→ Task requirements:
Copy the stretch of the forum thread from "Yes, he initially" through "toxic friend's husband." word for word.

→ Text segment:
※

Yes, he initially said no husbands, and then he changed it to say that some husbands were coming, but his wife's immediate supervisor wanted no husbands, so his wife was acceding to her demands. That doesn't seem to be the makings of a conspiracy to me.

As for the actions of the toxic friend's husband at the original Christmas party, perhaps he feels that it's not relevant to why his wife wants to party at a bar with her toxic friend without him. Perhaps he feels that people only want to know out of voyeuristic curiosity and that he wants to deal with his wife and not his wife's toxic friend's husband.

Neither of us can really say.


----------



## Rayloveshiswife (Sep 25, 2013)

Jellybeans said:


> No he said he thought the friend was jealous of him as a lover and husband unless he went back and changed what he wrote. He also never said the wife/friend wanted to be a "wingman." That was his interpretation. And in this thread he first said "no husbands" and later changed it to some husbands and still won't answer the question of what crazy thinh happened at the first Xmas party. Can't help me like we are being put on.

※

→ Extracted data:
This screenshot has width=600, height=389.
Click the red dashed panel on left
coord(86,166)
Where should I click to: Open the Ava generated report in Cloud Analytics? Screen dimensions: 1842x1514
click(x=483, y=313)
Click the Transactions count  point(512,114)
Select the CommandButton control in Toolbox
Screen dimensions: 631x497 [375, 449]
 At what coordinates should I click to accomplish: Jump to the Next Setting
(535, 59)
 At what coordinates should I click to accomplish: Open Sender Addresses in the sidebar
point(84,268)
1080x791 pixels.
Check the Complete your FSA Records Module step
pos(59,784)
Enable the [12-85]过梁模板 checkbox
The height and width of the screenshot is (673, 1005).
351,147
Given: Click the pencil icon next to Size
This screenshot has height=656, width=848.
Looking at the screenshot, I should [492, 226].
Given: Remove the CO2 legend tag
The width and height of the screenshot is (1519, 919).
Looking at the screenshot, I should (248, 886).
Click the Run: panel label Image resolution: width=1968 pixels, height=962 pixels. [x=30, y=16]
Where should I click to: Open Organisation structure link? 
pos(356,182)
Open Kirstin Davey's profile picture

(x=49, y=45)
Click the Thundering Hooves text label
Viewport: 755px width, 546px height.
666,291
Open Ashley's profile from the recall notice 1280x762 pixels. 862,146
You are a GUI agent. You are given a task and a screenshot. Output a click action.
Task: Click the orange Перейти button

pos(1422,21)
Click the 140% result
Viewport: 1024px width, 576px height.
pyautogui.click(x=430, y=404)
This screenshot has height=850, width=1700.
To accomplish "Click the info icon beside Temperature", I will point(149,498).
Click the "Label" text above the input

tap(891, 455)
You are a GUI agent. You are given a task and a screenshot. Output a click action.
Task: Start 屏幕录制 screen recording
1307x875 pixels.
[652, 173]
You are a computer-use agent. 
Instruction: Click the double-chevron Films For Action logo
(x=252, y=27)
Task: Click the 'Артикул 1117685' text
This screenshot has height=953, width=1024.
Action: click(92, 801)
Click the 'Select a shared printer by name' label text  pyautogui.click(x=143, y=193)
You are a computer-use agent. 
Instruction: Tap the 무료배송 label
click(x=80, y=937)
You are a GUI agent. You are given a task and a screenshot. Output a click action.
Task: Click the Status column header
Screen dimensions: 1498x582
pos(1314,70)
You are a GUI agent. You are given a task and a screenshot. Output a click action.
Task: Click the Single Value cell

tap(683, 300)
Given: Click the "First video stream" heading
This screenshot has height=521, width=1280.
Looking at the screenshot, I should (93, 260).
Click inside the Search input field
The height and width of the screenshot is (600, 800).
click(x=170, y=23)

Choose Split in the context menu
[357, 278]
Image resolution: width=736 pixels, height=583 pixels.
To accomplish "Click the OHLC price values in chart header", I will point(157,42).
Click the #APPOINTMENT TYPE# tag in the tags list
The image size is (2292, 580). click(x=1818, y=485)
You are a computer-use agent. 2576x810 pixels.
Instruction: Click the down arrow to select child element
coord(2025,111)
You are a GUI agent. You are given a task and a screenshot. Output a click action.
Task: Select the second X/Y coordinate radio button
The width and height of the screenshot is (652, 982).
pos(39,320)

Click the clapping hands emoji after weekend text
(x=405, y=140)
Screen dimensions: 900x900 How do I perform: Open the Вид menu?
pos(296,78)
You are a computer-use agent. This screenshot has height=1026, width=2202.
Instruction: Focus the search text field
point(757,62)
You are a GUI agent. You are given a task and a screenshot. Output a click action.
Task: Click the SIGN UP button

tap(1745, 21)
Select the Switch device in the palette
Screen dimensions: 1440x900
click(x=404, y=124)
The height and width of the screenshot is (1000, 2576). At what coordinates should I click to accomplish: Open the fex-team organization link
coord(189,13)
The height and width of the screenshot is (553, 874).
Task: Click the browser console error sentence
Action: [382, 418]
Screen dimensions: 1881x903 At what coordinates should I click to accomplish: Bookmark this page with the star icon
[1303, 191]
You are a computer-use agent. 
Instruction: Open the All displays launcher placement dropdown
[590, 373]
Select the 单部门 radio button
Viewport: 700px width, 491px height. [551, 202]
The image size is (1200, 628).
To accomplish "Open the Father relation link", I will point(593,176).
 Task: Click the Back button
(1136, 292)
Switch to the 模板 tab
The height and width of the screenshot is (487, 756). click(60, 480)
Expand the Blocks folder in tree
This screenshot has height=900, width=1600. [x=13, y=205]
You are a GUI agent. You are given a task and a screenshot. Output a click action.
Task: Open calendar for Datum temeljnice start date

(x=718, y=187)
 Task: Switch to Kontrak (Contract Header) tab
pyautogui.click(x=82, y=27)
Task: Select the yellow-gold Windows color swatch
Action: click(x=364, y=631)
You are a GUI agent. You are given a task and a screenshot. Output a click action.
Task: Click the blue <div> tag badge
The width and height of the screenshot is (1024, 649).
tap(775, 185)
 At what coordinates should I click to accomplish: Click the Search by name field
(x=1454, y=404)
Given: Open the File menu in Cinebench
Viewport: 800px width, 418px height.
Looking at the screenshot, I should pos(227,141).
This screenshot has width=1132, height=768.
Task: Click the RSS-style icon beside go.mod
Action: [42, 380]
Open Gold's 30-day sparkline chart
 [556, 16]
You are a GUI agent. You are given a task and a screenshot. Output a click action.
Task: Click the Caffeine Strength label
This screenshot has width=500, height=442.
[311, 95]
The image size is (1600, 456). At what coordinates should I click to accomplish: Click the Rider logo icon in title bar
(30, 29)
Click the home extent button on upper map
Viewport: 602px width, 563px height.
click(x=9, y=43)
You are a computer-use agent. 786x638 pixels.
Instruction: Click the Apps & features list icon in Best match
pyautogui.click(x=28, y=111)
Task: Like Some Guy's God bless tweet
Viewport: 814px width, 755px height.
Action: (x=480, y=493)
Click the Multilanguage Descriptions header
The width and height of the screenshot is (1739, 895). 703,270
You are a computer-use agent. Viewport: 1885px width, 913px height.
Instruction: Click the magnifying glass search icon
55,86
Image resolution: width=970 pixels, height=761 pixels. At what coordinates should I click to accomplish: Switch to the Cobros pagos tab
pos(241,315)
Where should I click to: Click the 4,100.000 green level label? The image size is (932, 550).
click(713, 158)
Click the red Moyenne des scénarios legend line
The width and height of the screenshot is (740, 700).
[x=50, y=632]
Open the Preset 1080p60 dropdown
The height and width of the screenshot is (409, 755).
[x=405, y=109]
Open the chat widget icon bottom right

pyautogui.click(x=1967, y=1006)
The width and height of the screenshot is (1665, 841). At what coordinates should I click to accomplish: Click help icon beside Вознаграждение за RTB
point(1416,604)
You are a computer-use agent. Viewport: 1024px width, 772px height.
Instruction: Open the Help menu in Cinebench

※

→ Task response:
Yes, he initially said no husbands, and then he changed it to say that some husbands were coming, but his wife's immediate supervisor wanted no husbands, so his wife was acceding to her demands. That doesn't seem to be the makings of a conspiracy to me.

As for the actions of the toxic friend's husband at the original Christmas party, perhaps he feels that it's not relevant to why his wife wants to party at a bar with her toxic friend without him. Perhaps he feels that people only want to know out of voyeuristic curiosity and that he wants to deal with his wife and not his wife's toxic friend's husband.